Basque human rights report documents abuses

More than 1,000 people killed in campaign for independence, says report

The study, presented yesterday by Basque premier Iñigo Urkullu, above, claims to be the first of its kind to document human rights abuses by all sides in the northern Spanish region’s territorial dispute. Photograph: Rafa Rivas/AFP/Getty Images

The study, presented yesterday by Basque premier Iñigo Urkullu, above, claims to be the first of its kind to document human rights abuses by all sides in the northern Spanish region’s territorial dispute. Photograph: Rafa Rivas/AFP/Getty Images

Sat, Jun 15, 2013, 01:00


Just over 1,000 people have been killed since 1960 by violence related to Eta’s campaign for an independent Basque Country, with almost 100 of them dying at the hands of the state security forces, according to a new report.

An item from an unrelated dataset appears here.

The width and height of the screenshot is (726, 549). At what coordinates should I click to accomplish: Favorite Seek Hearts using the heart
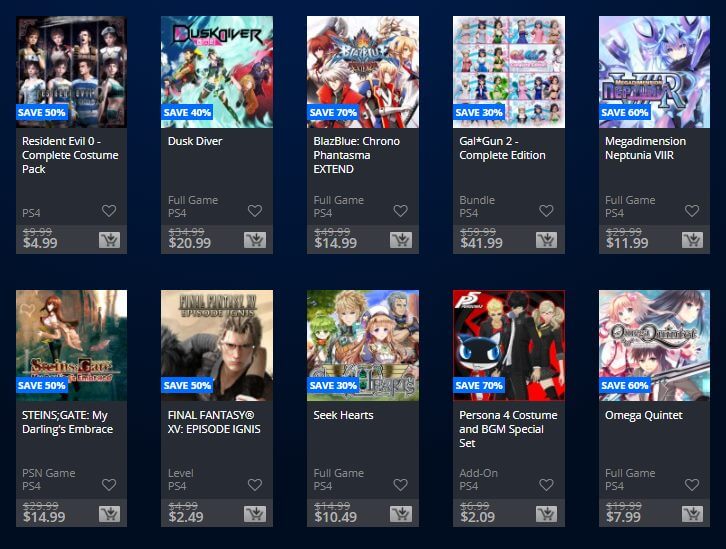(x=401, y=485)
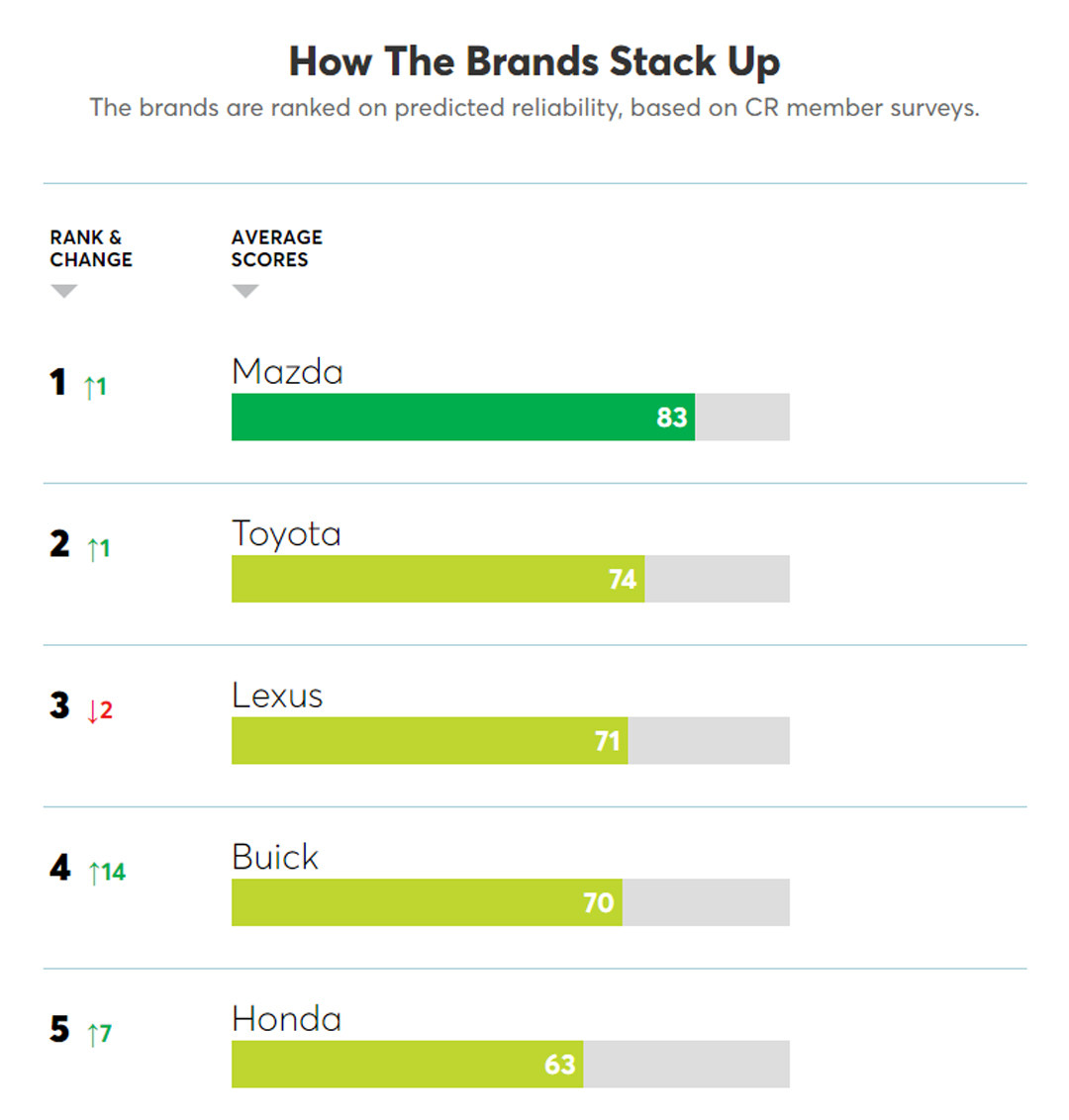Click the Average Scores sort arrow

coord(244,291)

The study, presented yesterday by Basque premier Iñigo Urkullu, claims to be the first of its kind to document human rights abuses by all sides in the northern Spanish region’s territorial dispute.

Mr Urkullu, of the conservative nationalist PNV party, said the 18-page report sought “to guarantee justice, reparation and truth for all victims, without comparisons or discriminations”.

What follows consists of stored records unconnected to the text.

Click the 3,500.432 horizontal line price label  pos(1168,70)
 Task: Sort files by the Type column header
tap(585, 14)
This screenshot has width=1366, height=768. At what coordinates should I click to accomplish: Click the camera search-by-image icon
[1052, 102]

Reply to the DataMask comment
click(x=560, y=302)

It was compiled by the bishop emeritus of San Sebastián, Juan María Uriarte, magistrate Manuela Carmena, human rights specialist Jon Mirena Landa and former politician Ramón Múgica.

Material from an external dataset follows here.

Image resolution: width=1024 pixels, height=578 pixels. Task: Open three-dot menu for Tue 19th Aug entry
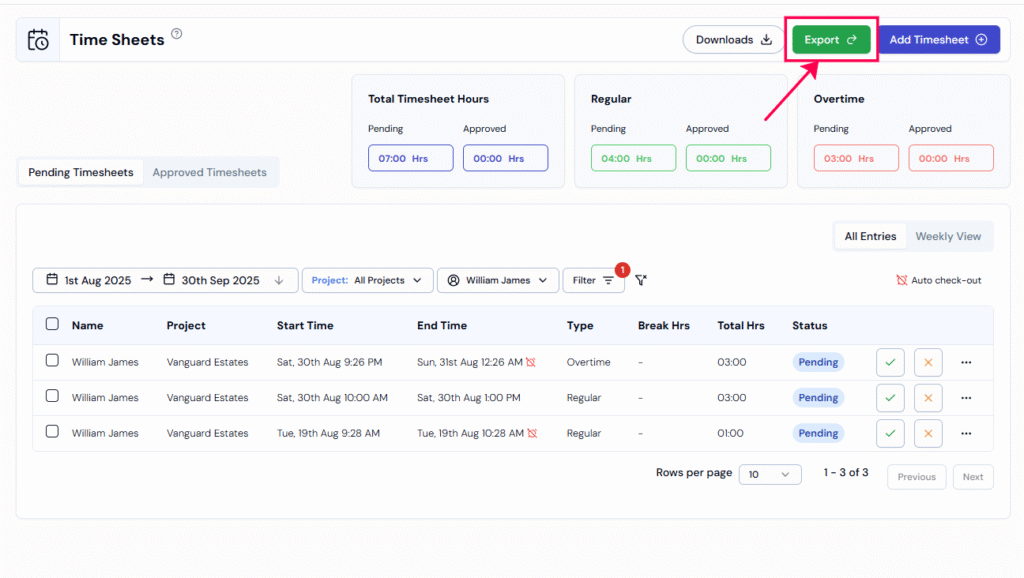pos(966,434)
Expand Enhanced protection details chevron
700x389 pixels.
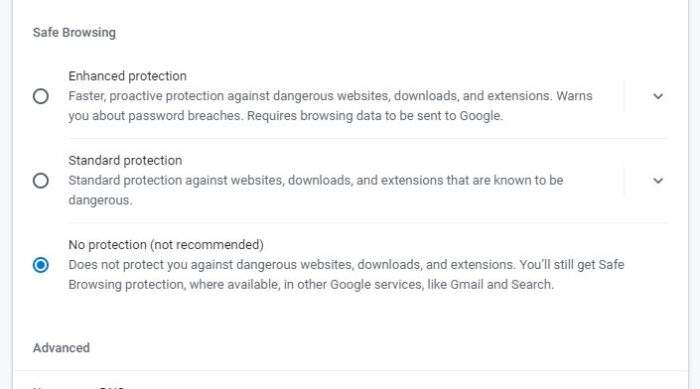tap(658, 96)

Eta has not killed on Spanish soil since 2009 and announced the end of its campaign of violence in October 2011.

However, the terrorist organisation has criticised the central government’s failure to initiate a formal peace process in the region since then.

On Tuesday, Mr Urkullu took matters into his own hands, outlining a three-year peace strategy, including proposals for the release of some Eta prisoners and the group’s eventual disbandment.

However, any such plan put forward by the Basque regional government would almost certainly need the backing of Madrid to prosper.

The Basque leader also said he planned to commission a detailed report on allegations of torture of Eta suspects by the security forces over the decades.

Yesterday’s document said Eta had killed 837 people, a similar figure to estimates used by many officials and experts.

Perhaps more controversially, it said the state had carried out 94 killings, while another 73 deaths were attributed to extreme right-wing groups.

Gal, a state-sponsored anti-terrorist militia operating in the 1980s, is known to have murdered Eta members and several innocent people.